I just got back this evening from guest lecturing in a short course at NESCent on "Evolutionary Quantitative Genetics" that Joe Felsenstein and Steve Arnold have been co-teaching for the past few years. Other guest instructors included Trudy MacKay & Pat Phillips (who both came and left before I arrived), as well as Thomas Hansen & Brian O'Meara. Thomas & Brian both led terrifically interesting lectures & discussions. Josef Uyeda, a postdoc on the Harmon lab who is doing some really great comparative methods research, was the course T.A. and lectured as well. (Josef's out-of-date website is here.)

I drew the short straw (kidding) and lectured about the reconstruction of ancestral character states. The figure above is one of my lecture slides showing the likelihood surface for the two nodes above the root as well as the result of a simple hill-climbing optimization. All my lecture slides and details of the four computer labs that I gave are all here, as well as linked off the course materials page.

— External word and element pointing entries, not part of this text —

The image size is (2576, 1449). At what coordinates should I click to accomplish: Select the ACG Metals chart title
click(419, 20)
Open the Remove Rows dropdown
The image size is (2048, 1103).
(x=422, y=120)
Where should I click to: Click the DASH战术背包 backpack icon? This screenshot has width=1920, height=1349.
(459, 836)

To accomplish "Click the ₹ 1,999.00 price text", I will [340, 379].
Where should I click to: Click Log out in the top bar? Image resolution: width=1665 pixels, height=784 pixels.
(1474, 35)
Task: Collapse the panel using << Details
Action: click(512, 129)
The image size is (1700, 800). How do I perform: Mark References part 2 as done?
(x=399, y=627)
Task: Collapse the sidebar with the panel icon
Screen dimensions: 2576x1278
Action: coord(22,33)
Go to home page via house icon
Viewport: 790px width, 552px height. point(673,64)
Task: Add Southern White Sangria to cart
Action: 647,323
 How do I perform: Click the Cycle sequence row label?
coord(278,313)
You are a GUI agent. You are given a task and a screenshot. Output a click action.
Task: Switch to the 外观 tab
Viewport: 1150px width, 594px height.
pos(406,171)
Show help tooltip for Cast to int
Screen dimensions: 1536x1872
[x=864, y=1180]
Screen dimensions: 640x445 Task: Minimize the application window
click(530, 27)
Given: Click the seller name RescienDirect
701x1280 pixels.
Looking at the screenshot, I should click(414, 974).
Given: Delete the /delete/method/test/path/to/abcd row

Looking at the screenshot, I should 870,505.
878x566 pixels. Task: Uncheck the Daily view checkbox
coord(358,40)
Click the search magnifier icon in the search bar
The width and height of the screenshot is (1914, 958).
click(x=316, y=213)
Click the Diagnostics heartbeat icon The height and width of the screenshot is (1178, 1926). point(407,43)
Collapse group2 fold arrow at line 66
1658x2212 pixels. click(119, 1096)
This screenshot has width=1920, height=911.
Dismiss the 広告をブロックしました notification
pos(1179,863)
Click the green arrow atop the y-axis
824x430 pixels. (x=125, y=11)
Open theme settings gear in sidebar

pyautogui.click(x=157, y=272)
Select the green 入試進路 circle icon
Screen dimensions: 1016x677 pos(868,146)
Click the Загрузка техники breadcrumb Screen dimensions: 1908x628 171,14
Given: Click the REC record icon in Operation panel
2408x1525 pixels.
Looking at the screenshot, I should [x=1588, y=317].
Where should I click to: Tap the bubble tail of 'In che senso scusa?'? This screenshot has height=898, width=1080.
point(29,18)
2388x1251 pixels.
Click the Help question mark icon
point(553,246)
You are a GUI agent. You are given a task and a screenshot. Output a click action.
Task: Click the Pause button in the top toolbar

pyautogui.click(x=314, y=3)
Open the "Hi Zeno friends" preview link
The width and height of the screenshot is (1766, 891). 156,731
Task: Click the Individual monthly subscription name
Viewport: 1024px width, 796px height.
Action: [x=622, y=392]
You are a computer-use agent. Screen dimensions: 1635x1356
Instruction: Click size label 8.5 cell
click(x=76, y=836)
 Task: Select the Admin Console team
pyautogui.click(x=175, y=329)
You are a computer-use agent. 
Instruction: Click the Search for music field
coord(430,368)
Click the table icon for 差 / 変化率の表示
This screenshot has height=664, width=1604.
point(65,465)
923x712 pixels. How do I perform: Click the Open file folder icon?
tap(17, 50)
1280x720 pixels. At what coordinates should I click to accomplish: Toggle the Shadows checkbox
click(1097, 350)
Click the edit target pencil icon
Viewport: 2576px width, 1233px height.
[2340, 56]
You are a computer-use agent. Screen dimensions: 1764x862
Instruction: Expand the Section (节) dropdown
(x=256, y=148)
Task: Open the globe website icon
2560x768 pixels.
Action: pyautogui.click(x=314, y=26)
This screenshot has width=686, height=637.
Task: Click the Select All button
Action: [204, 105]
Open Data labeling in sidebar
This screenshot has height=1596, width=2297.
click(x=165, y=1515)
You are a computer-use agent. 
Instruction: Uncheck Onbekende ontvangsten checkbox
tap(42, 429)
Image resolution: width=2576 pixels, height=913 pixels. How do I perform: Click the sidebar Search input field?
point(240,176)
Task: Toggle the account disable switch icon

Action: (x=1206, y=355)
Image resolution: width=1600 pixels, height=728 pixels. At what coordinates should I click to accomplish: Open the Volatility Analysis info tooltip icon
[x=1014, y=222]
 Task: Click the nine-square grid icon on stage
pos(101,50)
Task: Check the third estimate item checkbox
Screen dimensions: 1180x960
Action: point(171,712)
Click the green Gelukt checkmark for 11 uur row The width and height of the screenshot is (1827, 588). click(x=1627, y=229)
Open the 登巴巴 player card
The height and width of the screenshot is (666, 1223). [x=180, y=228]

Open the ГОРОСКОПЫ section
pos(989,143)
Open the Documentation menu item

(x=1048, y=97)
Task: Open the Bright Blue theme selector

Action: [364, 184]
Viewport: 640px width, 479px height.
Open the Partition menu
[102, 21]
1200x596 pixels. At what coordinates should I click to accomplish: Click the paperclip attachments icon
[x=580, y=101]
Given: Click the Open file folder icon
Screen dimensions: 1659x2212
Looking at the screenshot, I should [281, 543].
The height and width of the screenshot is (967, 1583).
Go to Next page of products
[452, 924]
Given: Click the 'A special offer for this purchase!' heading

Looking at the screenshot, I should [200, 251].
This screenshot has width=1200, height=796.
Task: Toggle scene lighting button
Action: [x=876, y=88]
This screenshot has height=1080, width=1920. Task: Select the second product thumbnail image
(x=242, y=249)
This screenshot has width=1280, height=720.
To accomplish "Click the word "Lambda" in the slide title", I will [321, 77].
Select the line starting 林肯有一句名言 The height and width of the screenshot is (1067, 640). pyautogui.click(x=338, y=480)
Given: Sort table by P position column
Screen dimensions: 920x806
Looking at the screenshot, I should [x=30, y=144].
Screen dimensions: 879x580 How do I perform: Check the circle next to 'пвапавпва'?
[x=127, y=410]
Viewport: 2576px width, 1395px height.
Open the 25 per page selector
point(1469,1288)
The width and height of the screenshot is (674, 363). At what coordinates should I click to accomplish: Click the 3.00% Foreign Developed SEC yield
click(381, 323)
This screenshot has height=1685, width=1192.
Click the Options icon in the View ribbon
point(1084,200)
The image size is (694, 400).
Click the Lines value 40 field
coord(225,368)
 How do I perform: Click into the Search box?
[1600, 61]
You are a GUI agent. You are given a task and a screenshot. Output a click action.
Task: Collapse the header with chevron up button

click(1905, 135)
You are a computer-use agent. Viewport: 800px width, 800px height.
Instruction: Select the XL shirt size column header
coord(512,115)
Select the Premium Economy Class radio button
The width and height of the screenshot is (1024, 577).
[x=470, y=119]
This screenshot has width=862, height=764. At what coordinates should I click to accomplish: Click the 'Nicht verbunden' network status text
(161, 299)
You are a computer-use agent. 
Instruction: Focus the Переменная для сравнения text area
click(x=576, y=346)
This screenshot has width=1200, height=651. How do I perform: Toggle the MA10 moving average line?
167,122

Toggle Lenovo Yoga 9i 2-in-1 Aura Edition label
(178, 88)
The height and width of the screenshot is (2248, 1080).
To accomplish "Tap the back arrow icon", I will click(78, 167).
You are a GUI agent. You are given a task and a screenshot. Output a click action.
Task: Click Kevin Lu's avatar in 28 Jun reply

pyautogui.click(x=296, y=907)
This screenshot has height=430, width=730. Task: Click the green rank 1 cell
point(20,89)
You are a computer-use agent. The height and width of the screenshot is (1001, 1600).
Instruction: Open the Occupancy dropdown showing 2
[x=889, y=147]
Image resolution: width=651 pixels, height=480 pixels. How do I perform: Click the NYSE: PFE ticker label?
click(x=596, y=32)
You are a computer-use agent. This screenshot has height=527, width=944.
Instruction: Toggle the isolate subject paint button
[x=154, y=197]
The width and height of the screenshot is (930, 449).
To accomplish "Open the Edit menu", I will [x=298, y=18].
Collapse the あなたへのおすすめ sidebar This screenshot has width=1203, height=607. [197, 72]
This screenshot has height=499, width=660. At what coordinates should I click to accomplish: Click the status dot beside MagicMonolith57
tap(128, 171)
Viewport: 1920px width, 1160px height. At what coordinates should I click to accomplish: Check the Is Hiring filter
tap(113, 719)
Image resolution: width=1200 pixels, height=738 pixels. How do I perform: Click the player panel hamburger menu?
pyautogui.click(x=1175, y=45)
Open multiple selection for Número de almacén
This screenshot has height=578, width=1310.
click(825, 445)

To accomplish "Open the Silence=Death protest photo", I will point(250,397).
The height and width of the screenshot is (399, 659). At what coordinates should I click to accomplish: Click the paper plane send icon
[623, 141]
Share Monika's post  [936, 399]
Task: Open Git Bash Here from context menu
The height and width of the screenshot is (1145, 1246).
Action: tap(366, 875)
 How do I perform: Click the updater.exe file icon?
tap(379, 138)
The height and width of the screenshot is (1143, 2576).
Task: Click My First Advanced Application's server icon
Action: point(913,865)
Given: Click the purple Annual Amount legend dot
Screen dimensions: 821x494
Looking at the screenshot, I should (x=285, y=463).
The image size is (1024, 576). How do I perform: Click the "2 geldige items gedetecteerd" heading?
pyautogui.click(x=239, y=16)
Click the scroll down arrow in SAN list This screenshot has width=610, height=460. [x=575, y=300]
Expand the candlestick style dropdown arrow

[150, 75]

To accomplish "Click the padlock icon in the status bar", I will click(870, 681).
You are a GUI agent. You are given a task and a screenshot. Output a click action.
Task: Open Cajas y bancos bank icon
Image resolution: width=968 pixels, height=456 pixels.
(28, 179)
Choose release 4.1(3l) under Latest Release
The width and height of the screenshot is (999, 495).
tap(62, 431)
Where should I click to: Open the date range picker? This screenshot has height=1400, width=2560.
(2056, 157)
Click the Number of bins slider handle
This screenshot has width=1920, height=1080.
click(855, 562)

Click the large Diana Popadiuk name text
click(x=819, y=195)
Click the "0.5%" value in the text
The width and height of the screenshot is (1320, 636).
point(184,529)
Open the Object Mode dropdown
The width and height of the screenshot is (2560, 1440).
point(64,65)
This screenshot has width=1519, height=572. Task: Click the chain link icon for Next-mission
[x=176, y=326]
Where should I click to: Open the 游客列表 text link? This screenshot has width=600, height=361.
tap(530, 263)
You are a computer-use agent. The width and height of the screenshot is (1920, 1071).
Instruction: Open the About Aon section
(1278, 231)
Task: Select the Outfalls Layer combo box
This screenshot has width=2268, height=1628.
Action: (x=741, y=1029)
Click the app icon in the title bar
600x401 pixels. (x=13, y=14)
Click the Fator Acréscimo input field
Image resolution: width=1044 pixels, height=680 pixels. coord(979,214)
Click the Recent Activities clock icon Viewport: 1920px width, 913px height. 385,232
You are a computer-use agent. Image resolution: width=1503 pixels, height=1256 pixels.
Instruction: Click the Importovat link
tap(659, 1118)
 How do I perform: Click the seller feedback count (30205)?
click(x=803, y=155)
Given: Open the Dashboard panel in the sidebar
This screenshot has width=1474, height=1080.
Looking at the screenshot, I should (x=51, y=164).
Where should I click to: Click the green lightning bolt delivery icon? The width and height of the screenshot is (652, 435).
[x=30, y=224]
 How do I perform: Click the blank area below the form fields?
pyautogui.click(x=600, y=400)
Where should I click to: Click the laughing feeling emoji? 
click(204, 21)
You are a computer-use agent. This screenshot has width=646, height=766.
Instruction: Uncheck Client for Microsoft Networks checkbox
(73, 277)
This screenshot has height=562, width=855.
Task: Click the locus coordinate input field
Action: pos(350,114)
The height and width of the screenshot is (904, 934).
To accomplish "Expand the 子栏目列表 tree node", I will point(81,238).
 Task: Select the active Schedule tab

My R tutorials were all created using knitr.

Tuesday, August 6, 2013

New version of mergeMappedStates; some tutorials in progress

I just posted a new version of the function mergeMappedStates that can "merge" a set of states with only one entry into a new state (basically, change the name of state mapped on the tree). This might be useful for (for example) converting a tree with mapped states a, b, and c into one with two states: a & not-a (coded as 0 & 1, perhaps) for use with densityMap.

This function version is available in a new phytools build (phytools 0.3-21).

Let's try and use the function to do exactly that:

> require(phytools)
Loading required package: phytools
> packageVersion("phytools")
[1] ‘0.3.21’
> ## simulate tree & character data
> tree<-pbtree(n=100,scale=1)
> Q<-matrix(c(-2,1,1,1,-2,1,1,1,-2),3,3)
> colnames(Q)<-rownames(Q)<-letters[1:3]
> x<-sim.history(tree,Q)$states
> ## simulate stochastic histories
> mtrees<-make.simmap(tree,x,nsim=80,model="ER")
make.simmap is sampling character histories conditioned on the transition matrix
Q =
          a        b        c
a -2.433741  1.216870  1.216870
b  1.216870 -2.433741  1.216870
c  1.216870  1.216870 -2.433741
(estimated using likelihood);
and (mean) root node prior probabilities
pi =
        a        b        c
0.3333333 0.3333333 0.3333333
Done.
> ## now let's merge states to make a "a"/"not-a" set of trees
> statea<-mergeMappedStates(mtrees,c("b","c"),"0")
> statea<-mergeMappedStates(statea,"a","1")
> densityMap(statea,type="fan")
sorry - this might take a while; please be patient

I'm also posting a series of tutorials that will form the basis of the computer exercises I will lead this week at the NESCent Academy Evolutionary Quantitative Genetics Workshop in Durham NC this week. I have put draft version of three of these up so far. Check them out here. These tutorials were all created using knitr and have not yet been proofed thoroughly.